# Secção de texto
=======

A FIGURA DO MINISTÉRIO PÚBLICO NO PRÉ-REFORMA: INCONSTITUCIONALMENTE JUIZ

­A propósito da análise da norma do número 3 do artigo 95º do CPTA, vimos que na doutrina portuguesa as opiniões se têm dividido quanto ao seu significado. Em particular, vimos que o Professor Mário Aroso de Almeida, sempre teve uma visão mais ampla do objecto do processo, pelo que tende a considerar que o juiz, no âmbito dos respectivos poderes, pode carrear factos novos para o processo.
Tal orientação, entendida de forma tão ampla, gera uma objecção que é imediata: se isto é, de facto, assim, então qual é a natureza do tribunal? O entendimento em questão levaria a que o tribunal deixasse de ser uma entidade neutra e independente, transformando-se numa parte, isto é, num sujeito processual, numa realidade parcial, dependente e activa, o que não só contraria toda a lógica do entendimento do juiz no sistema jurídico português, como a própria Constituição e a lógica do poder judicial.
As críticas e objecções que se levantaram ao entendimento em causa, levaram a que o Professor Mário Aroso de Almeia tenha moderado a sua opinião. Já não formula as coisas nos mesmos termos, mas continua, em todo o caso, a defender que ao juiz cabe um papel importante na determinação do objecto do processo. Para o efeito, alega a seu favor a posição de Teixeira de Sousa, um processualista que, no quadro de uma comparação entre o Processo Administrativo e o Processo Civil, escreveu outrora que “não havia problema em o juiz procurar factos novos, porque se estaria a colocar ao mesmo nível que o Ministério Público”. Ora, é aqui que falha grandiosamente a linha de raciocínio do Professor Mário Aroso de Almeida, que se deixou ficar pela lógica do Processo Civil e do Contencioso Administrativo do século passado. Isto porque, desde há muito que aquilo que distingue o juiz do Ministério Público é o facto de o primeiro decidir e o segundo ser uma parte em sentido processual.

Não pretendo discutir aqui a interpretação correcta do número 3 do artigo 95º do CPTA, a qual já expus em publicações (posts) anteriores. Onde me pretendo focar é, antes, na posição do Ministério Público anterior à Reforma de 2005. O que sucedia, à data, era que o Ministério Público era um verdadeiro juiz, na medida em que tinha participação activa no momento da emissão da sentença. Foi precisamente esta a realidade que levou à formulação, por parte do Tribunal Europeu dos Direitos do Homem (doravante, TEDH), do célebre acórdão “Lobo Machado v. Portugal”, de 20 de Fevereiro de 19961 2, o qual condenou o papel de juiz que era desempenhado pelo Ministério Público.

=======

# Dados registados
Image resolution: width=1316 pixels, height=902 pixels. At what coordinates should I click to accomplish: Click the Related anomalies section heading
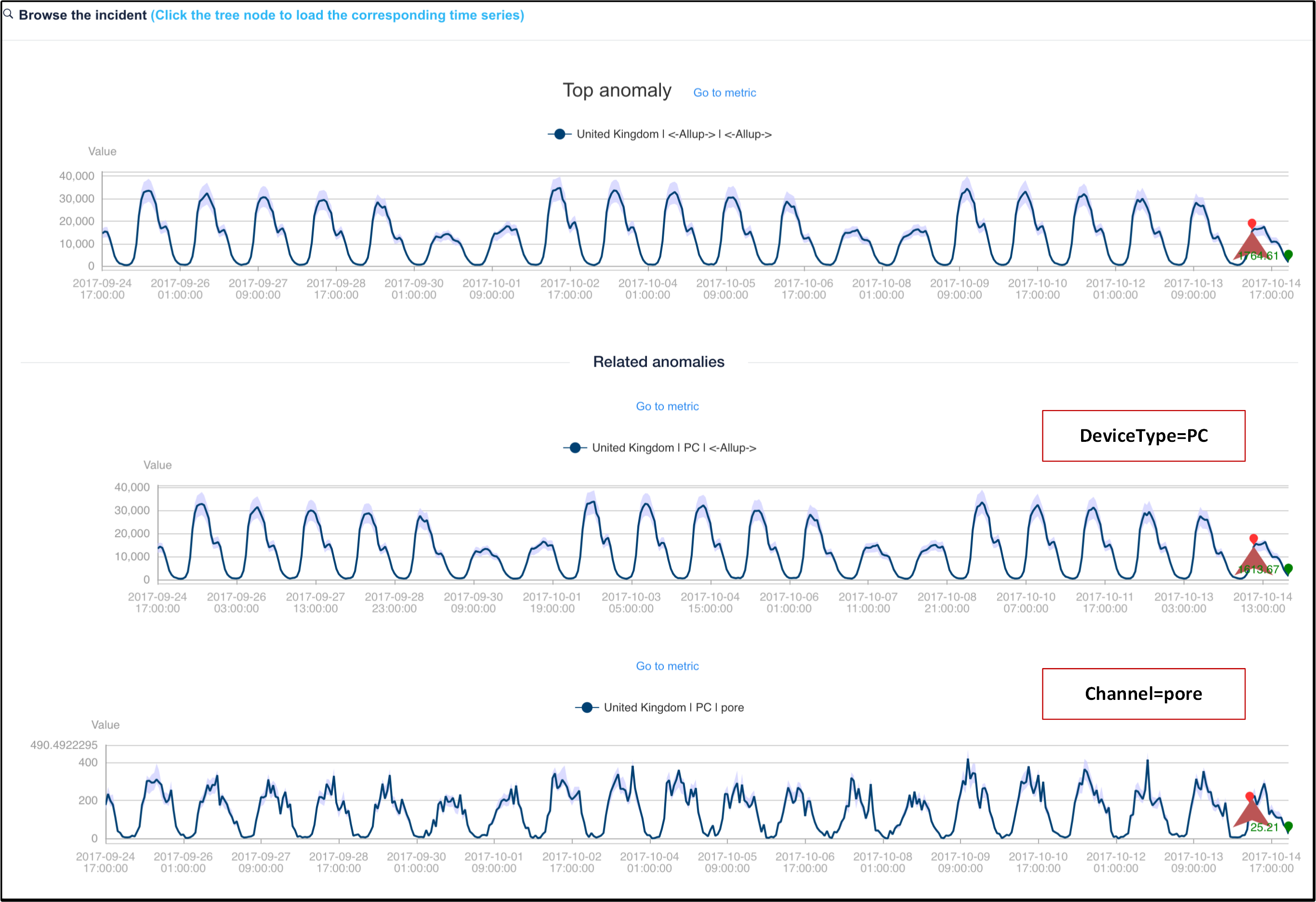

=======

# Tarefas do exercício
1: Responda com base no texto sobre o Ministério Público:
(a) Que norma do CPTA é objeto de análise?
(b) Segundo o texto, o que distingue o juiz do Ministério Público?
(c) Que tribunal formulou o acórdão "Lobo Machado v. Portugal"?
2: Atualize o texto sobre o Ministério Público desde "Não pretendo discutir" até "pelo Ministério Público.", inclusive, substituindo "célebre" por "conhecido".
3: Dê a continuação do texto sobre o Ministério Público antes da Reforma de 2005, a partir do ponto em que termina.

# Respostas por tarefa
1:
(a) O número 3 do artigo 95º do CPTA.
(b) O juiz decide e o Ministério Público é uma parte em sentido processual.
(c) O Tribunal Europeu dos Direitos do Homem (TEDH).

2:
Não pretendo discutir aqui a interpretação correcta do número 3 do artigo 95º do CPTA, a qual já expus em publicações (posts) anteriores. Onde me pretendo focar é, antes, na posição do Ministério Público anterior à Reforma de 2005. O que sucedia, à data, era que o Ministério Público era um verdadeiro juiz, na medida em que tinha participação activa no momento da emissão da sentença. Foi precisamente esta a realidade que levou à formulação, por parte do Tribunal Europeu dos Direitos do Homem (doravante, TEDH), do conhecido acórdão “Lobo Machado v. Portugal”, de 20 de Fevereiro de 19961 2, o qual condenou o papel de juiz que era desempenhado pelo Ministério Público.

3:
Quanto às circunstâncias do caso, Pedro Lobo Machado, cidadão português reformado, intentou uma acção contra a Petrogal, para a qual tinha trabalhado, e que na altura era uma sociedade anónima da qual o Estado português era o accionista maioritário, visando obter o reconhecimento da categoria laboral de “Director Geral”, ao invés da de “Director” que lhe fora atribuída na altura pelo empregador, a qual lhe conferia uma pensão de reforma mais elevada e também a retribuição mais elevada, de acordo com o acordo colectivo de trabalho vigente no sector. O Tribunal do Trabalho de Lisboa julgou improcedente o pedido, decisão confirmada pelo Tribunal da Relação de Lisboa, pelo que o caso chegou ao Supremo Tribunal de Justiça por via de recurso.
Naturalmente, as partes trocaram articulados, após o qual um procurador do Ministério Público emitiu um parecer, pronunciando-se no sentido da rejeição do recurso. Pouco depois, o STJ reuniu-se em privado para decidir do recurso. Na deliberação estiveram presentes três juízes, um escrivão e o referido procurador do Ministério Público. As partes não tinham sido convocadas. Em resultado da deliberação, o STJ decidiu pela rejeição do recurso, tendo sido o requerido notificado da mesma.
Assim, o TEDH afirmou a necessidade de o Estado português alterar a legislação do Contencioso, quer civil, penal, ou administrativo, de modo a acabar de uma vez por todas com a referida prática e deixar claro, sem qualquer margem para dúvidas, que o Ministério Público é nada mais nada menos que uma parte, não podendo em caso algum ser equiparado ao juiz.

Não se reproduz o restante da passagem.